Underneath that context manager would be something like:

# this is inside ib_insync's code base
from threading import Thread
import asyncio
from contextlib import contextmanager, asynccontextmanager

from .async_api import open_api
from .ib import IB

@asynccontextmanager
async def open_api(host, port):
    await ib.connectAsync(host, port)
    yield ib
    ib.disconnect()

async def async_main(loop, user_main_task=asyncio.sleep(float('inf'))):
    asyncio.set_event_loop(loop)  # set the loop created in the parent in this thread

    async with open_api() as api:  # connection is established here (see above)
        # run whatever main task or just sleep while the loop runs
        await asyncio.create_task(user_main_task)

@contextmanager
def open_sync_api():
    # note there should be no loop running because we have not started it
    # and every start/stop should be controlled by explicitly by contextmanager lifetimes
    loop = asyncio.new_event_loop()
    ib = IB()

   # here, really you would run some wrapper async func around ``asyncio.run()`` 
   # that relays any raised errors to this "parent thread" over a data structure
    thread = Thread(
        target=asyncio.run,
        args=(partial(async_main, loop),),
        name='ib_async_loop_thread',
    )

Raw data:
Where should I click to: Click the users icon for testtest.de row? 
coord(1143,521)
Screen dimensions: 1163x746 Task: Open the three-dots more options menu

Set of tasks:
(a) In the ib_insync code sketch, what name is given to the thread that runs the event loop?
(b) Extract the portion of the ib_insync code sketch starting at "Underneath that context" and ending at "await ib.connectAsync(host, port)".
(c) For each statement, say whether the ib_insync code sketch agrees, and quote the words that decide it: (i) The thread's target is asyncio.run. (ii) open_sync_api obtains its loop by calling asyncio.get_event_loop(). (iii) open_api is decorated with @contextmanager.

The responses:
(a) ib_async_loop_thread

(b)
Underneath that context manager would be something like:

# this is inside ib_insync's code base
from threading import Thread
import asyncio
from contextlib import contextmanager, asynccontextmanager

from .async_api import open_api
from .ib import IB

@asynccontextmanager
async def open_api(host, port):
    await ib.connectAsync(host, port)

(c)
(i) Yes: "target=asyncio.run,"
(ii) No: "loop = asyncio.new_event_loop()"
(iii) No: "@asynccontextmanager
async def open_api(host, port):"